I title this blog as “when self is in control” because I dug deep to work on self control with the Franklin Makeover this week and yet my subconscious still found a way to drag me through the old blueprint. Ugh.
I caught myself smiling a lot at the beginning of this week. It’s funny, but there is such great energy in a smile. And that energy expands when you connect with someone else who smiles because you smiled at them. I love it.
It also feels like each moment of the day has a great opportunity to share a connection with others. I am definitely more aware of that connection when I smile and share good energy out in the world. I love it and when I feel it flowing I just want to be more kind, be more helpful and more productive with everyone as I go along.
This week my virtue to focus on was self control. And I experienced both ends of it… a lack of control and of being extremely in control.
It feels like my subconscious is still really testing me with how much control I have over my thoughts and behavior.
Even when I’ve done really well like I mentioned I did this week, after a few days I feel a huge drop in energy (like burnout) that whisks me to the other end of the spectrum and I have to push to stay focused or be run over by the burnout. The ups and downs are like being on a roller coaster.
I noticed on my high energy days, I was super positive and it was easy to make decisions and knock out tasks on my list.

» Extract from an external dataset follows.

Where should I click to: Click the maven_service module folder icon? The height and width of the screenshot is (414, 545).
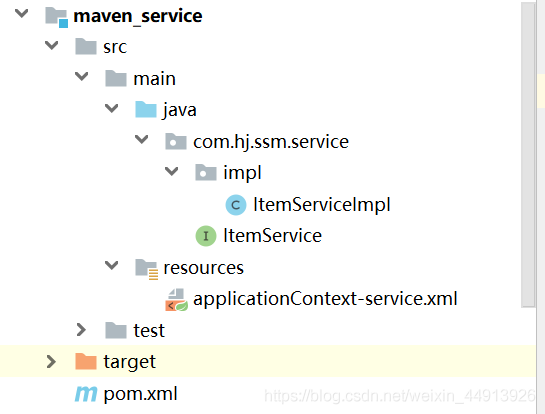click(x=56, y=17)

I admit I was not a very good guardian at the gate with my thoughts on the low energy days though.
The days when I let my old blueprint run the show and I feel all the feels of burnout, I was a mess. I lost my patience easily, I got angry with my children and I didn’t do what I said I was going to do.
I finally got fed up with the old blueprint pushing me around after feeling down and out and I opened up my notebook and drafted a new version of DMP that aligns with more of what I want to accomplish this year. It felt amazing to script it out and submit it!
This proves that when I choose to be in control I CAN do what I say I promised to do.